The invention can dynamically recommend a group of diversified people capable of being measured by people based on the current context information at a certain point in the process of measuring by people. According to the invention, information in the public testing process is captured through the modeling process context and the resource context, and personnel recommendation is carried out through the sequencing learning technology and the reordering technology based on diversity, so that repeated defects can be reduced, the defect detection rate is improved, and the completion period of the public testing task is shortened.

Drawings

FIG. 1 is a frame diagram of a people set recommendation method in a crowd-sourcing process.

FIG. 2 is a graph illustrating the comparison of the performance of one embodiment of the present invention with four prior art techniques.

Detailed Description

The method is further described by the following specific embodiments;

the technical scheme of the invention is as follows: collecting various information in the process of carrying out the numerous testing task and preprocessing the information; modeling a process context of the task from a test sufficiency perspective; modeling the resource context of tasks from four aspects of activity, preference, expertise and equipment of people; based on the above, extracting features, establishing a sequencing learning model, predicting the probability of finding defects in the current context of personnel, and obtaining the sequencing of initial recommended personnel; reordering the initial recommended person sequence based on diversity to obtain a final recommended person sequence; the method of the invention has the flow as shown in figure 1, and comprises the following specific steps:

1) the method for collecting and preprocessing various information in the process of the numerous testing task comprises the following substeps:

1a) for a certain time point in the crowd measurement process, collecting relevant information, including: description of the requirements of the current crowdsourcing task, the crowdsourcing reports that the task has submitted, the crowdsourcing personnel registered on the platform (including reports submitted by each of the personnel in the past);

1b) describing all the manometric reports (reports already submitted by the task and reports submitted by people in the past) and the requirements of the task, performing natural language processing, and respectively representing the manometric reports and the requirements of the task as descriptive term vectors, wherein the method comprises the following substeps:

each public measurement report and the public measurement task requirement description are called as documents;

1b-1) carrying out word segmentation, word deactivation and synonym replacement on each document, and representing the word segmentation, word deactivation and synonym replacement as a term vector;

1b-2) for all documents, calculating the document frequency of each term (how many people reports each term appears in), filtering out the terms m% (such as 5%) before the document frequency and the terms n% (such as 5%) after the document frequency, and obtaining the rest terms as a descriptive term library; the terms that filter out the first 5% of the document frequency are because they appear in many documents and are almost indistinguishable, and the terms that filter out the last 5% of the document frequency are also because they can bring little distinguishing information;

1b-3) filtering the term vector of each document based on the descriptive term library, and filtering out words which do not appear in the descriptive term library to obtain the descriptive term vector of each document;

2) modeling the process context of a crowdsourcing task from the perspective of test sufficiency, comprising the following substeps:

2a) calculating test adeq, representing how much the requirement of the people testing task is tested, formally expressed as

Wherein t is_jJ-th term in a descriptive term vector representing a crowd-sourcing task requirement; TestAdeq (t)_j) The larger, the task and descriptive term t_jThe more fully relevant aspects are tested. This definition supports matching the preferences or expertise of numerous testers to aspects that have not been adequately tested at a fine granularity.

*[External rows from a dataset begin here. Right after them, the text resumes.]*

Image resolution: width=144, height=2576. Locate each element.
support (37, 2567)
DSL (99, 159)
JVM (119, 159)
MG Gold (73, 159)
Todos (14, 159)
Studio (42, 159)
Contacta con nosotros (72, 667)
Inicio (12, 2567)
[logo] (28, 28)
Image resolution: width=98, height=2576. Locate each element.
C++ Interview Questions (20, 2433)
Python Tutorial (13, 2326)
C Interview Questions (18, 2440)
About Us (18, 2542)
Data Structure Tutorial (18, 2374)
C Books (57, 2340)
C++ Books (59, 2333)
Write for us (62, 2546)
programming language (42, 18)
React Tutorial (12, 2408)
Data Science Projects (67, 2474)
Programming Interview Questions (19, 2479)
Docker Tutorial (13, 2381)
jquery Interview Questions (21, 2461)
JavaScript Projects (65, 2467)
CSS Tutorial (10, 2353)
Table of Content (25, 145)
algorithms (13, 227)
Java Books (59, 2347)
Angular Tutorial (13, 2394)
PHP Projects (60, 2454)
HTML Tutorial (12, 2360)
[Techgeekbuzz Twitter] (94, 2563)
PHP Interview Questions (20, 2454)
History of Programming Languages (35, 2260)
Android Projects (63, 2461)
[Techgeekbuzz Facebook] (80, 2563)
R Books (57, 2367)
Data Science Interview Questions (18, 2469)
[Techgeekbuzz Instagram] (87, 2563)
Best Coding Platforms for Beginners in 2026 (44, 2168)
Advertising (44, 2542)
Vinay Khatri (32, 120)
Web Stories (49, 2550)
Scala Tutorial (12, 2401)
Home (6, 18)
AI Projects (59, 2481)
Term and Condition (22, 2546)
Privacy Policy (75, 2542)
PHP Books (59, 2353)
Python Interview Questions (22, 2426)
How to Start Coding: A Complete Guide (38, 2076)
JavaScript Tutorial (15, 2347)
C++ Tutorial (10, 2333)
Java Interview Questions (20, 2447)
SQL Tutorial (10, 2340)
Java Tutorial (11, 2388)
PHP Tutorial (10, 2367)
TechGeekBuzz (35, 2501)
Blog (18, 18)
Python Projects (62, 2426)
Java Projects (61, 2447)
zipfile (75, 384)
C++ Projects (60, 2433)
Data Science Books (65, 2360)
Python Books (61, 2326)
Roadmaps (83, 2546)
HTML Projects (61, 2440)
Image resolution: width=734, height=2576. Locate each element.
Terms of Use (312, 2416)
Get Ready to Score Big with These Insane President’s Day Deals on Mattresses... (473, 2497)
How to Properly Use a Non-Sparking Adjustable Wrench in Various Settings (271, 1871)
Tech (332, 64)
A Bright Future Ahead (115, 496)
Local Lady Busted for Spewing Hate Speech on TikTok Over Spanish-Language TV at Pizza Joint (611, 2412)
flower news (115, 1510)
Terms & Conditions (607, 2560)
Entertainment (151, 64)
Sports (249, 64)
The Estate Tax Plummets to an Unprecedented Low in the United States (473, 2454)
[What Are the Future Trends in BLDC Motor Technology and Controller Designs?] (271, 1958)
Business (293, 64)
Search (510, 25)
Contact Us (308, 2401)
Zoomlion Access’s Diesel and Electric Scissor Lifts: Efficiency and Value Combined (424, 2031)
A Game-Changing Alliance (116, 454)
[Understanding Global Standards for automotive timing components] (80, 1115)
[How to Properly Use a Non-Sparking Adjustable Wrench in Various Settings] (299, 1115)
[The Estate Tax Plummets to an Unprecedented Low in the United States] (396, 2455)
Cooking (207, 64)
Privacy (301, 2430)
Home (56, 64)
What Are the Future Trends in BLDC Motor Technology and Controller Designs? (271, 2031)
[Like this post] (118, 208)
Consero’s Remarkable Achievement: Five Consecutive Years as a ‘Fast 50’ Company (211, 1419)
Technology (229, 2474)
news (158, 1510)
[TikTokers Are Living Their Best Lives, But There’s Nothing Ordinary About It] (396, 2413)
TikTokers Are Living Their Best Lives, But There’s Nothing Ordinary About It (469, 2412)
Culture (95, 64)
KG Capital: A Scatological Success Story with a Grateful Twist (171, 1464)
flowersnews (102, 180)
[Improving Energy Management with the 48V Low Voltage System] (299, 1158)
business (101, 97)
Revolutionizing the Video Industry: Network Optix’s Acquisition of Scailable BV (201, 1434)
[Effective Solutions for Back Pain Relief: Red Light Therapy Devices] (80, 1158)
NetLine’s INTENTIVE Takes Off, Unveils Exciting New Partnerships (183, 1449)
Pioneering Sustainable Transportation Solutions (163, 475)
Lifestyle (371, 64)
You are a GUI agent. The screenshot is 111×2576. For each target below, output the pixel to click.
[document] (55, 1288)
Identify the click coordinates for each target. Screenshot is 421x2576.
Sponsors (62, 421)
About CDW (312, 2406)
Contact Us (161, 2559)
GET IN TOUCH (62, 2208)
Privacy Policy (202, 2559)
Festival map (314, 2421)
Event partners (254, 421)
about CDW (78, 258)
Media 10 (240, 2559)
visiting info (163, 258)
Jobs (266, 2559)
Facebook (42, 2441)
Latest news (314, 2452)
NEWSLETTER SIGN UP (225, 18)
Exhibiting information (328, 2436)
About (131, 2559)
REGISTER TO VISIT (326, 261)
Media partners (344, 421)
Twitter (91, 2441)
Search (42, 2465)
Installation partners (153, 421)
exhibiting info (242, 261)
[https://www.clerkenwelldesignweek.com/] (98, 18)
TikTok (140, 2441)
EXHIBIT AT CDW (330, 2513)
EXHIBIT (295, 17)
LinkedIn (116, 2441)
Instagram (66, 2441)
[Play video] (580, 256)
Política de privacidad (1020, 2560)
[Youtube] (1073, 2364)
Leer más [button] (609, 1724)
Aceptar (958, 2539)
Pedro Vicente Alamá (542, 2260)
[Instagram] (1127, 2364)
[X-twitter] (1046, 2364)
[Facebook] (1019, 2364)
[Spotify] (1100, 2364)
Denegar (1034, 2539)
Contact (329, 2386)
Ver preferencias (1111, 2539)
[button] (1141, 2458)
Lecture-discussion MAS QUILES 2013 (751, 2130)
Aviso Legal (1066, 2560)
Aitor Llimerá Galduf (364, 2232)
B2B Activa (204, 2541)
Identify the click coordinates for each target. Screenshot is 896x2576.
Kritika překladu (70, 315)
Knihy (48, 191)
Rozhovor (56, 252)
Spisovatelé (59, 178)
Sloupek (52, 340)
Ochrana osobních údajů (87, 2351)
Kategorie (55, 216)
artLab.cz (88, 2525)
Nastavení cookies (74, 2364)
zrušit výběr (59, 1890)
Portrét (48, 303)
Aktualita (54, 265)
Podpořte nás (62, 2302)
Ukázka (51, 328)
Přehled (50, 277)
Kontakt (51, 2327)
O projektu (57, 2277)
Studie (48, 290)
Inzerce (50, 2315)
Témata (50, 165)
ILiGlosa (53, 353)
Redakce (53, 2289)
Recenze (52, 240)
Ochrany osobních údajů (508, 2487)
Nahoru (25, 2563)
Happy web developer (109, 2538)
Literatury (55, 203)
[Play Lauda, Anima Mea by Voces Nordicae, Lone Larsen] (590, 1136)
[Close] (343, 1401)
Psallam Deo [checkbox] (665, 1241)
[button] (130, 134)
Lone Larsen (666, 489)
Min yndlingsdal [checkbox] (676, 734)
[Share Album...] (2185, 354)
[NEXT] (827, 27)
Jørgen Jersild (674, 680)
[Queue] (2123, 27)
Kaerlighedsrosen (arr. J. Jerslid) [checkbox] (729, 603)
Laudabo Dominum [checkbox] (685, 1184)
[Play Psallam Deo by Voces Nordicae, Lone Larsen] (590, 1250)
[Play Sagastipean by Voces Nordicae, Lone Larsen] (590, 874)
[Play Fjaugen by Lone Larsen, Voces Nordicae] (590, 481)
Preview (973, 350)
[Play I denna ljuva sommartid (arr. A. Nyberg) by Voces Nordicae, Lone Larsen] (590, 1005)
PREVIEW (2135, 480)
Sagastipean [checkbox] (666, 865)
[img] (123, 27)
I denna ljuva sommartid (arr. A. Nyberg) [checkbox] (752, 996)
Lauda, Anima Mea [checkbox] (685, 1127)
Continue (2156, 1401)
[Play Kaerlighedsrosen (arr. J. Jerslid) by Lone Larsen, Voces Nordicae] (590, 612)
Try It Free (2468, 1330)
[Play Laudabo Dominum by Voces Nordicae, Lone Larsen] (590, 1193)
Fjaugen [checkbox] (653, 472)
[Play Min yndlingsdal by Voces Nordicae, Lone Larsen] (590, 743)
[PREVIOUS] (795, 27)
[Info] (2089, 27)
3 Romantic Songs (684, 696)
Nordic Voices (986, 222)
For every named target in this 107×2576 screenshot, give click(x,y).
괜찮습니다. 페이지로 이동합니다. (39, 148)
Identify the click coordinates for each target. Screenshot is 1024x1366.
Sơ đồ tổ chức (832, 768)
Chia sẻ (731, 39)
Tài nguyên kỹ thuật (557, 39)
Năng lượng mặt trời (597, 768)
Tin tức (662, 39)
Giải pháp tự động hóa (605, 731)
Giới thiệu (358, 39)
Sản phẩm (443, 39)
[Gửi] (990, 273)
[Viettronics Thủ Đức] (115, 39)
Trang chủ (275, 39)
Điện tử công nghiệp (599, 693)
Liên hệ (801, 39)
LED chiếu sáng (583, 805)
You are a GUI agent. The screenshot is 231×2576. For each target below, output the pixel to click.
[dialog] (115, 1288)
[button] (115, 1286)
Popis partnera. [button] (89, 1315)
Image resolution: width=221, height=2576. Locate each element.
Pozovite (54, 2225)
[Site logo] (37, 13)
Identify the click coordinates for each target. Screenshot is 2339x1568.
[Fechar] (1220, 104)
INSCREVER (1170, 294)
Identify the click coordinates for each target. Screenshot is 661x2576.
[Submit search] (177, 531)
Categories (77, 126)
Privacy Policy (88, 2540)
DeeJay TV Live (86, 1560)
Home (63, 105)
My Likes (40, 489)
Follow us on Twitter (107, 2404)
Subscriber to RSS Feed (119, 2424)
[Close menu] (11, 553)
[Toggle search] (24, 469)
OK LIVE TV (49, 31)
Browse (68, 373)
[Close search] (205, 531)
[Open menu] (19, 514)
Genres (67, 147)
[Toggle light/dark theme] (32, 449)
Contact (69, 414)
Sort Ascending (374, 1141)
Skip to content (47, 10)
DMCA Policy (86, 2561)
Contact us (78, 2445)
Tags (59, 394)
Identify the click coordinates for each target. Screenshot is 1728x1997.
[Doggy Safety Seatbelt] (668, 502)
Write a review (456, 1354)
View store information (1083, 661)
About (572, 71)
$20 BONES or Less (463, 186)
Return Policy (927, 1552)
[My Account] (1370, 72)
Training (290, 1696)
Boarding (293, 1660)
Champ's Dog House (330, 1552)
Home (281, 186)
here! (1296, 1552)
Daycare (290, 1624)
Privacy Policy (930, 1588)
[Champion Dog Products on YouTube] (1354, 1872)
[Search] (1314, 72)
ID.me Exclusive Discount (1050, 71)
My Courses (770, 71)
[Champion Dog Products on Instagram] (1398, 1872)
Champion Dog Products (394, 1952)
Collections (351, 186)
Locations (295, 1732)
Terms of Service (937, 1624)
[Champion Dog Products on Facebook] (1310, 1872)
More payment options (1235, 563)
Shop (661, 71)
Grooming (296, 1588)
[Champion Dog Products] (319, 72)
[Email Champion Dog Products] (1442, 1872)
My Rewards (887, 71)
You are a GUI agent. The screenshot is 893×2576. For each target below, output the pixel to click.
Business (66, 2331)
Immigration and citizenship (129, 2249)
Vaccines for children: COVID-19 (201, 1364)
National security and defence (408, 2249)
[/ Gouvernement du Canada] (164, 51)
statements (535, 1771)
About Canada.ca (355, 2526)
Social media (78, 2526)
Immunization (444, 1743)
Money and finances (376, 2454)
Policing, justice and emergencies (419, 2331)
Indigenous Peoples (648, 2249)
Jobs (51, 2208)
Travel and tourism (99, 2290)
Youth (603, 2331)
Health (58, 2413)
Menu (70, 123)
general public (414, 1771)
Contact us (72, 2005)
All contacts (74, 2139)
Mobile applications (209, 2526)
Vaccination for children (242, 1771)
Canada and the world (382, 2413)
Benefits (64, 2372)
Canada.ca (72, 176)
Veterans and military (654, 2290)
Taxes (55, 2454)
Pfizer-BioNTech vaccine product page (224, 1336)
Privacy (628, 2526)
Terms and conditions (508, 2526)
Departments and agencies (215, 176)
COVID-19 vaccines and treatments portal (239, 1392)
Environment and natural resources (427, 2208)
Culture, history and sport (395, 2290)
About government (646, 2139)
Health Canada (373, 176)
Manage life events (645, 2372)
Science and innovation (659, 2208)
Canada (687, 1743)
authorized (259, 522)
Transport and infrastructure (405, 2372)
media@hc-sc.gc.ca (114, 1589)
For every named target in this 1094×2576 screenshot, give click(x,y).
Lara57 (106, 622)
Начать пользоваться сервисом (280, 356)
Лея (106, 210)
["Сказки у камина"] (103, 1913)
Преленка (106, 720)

3) The resource context of the crowd-sourced task is modeled from four aspects of the activity, the preference, the expertise and the equipment of the crowd-sourced personnel, and the resource context modeling method comprises the following substeps:

3a) people's liveness is characterized by the following four attributes: LastBug (current time and time interval between when the crowd-test person found the last defect, in hours), LastReport (current time and time interval between when the crowd-test person submitted the last report, in hours), NumBugs-X (total number of defects found by the crowd-test person at X past times, X being a time parameter that can be set to any time period, such as 2 weeks past), NumReports-X (total number of reports submitted by the crowd-test person at X past times);

3b) ProbPref is used to describe people's preferences, which means that a person's preferences for each descriptive term, i.e. it is desired to generate a list containing a descriptive term t_jThe probability of recommending a certain people; formalized representation as

Wherein w is any people who measure, w_kRepresents the traversal of all people, tf _ p (w, t)_j) Descriptive term t in a report representing past submissions by a crowd-surveyor w_jThe number of occurrences, which may be derived based on a descriptive term vector of past reports submitted by the person, df _ p (w) represents the number of numerous reports submitted by numerous persons w in total;

3c) describing the expertise of people measuring personnel by ProbExp, and expressing the expertise of a certain people measuring personnel for each descriptive term; formalized as

Wherein w is any people who measure, w_kRepresents the traversal of all people, tf _ e (w, t)_j) Descriptive term t in representing defects discovered by a crowd-sourcing person w in the past_jThe number of occurrences, which may be derived based on a descriptive term vector of reports containing defects submitted by the person in the past, df _ e (w) represents the total number of defects found by the person under test w; the differences between ProbPref and ProfExp are: the former is measured based on reports submitted by people, and the latter is measured based on defects found by people; the reason why the preference and expertise of people are depicted in terms of each descriptive term is that terms which are not fully tested can be better matched accurately, and more diversified people can be recommended to find more new defects on the fine granularity;

3d) the equipment of people surveyed is characterized by the following four attributes: model (model of mobile phone used to run the task), operating system (model of operating system of mobile phone running the task), ROM type (ROM type of mobile phone), network environment (network environment running the task).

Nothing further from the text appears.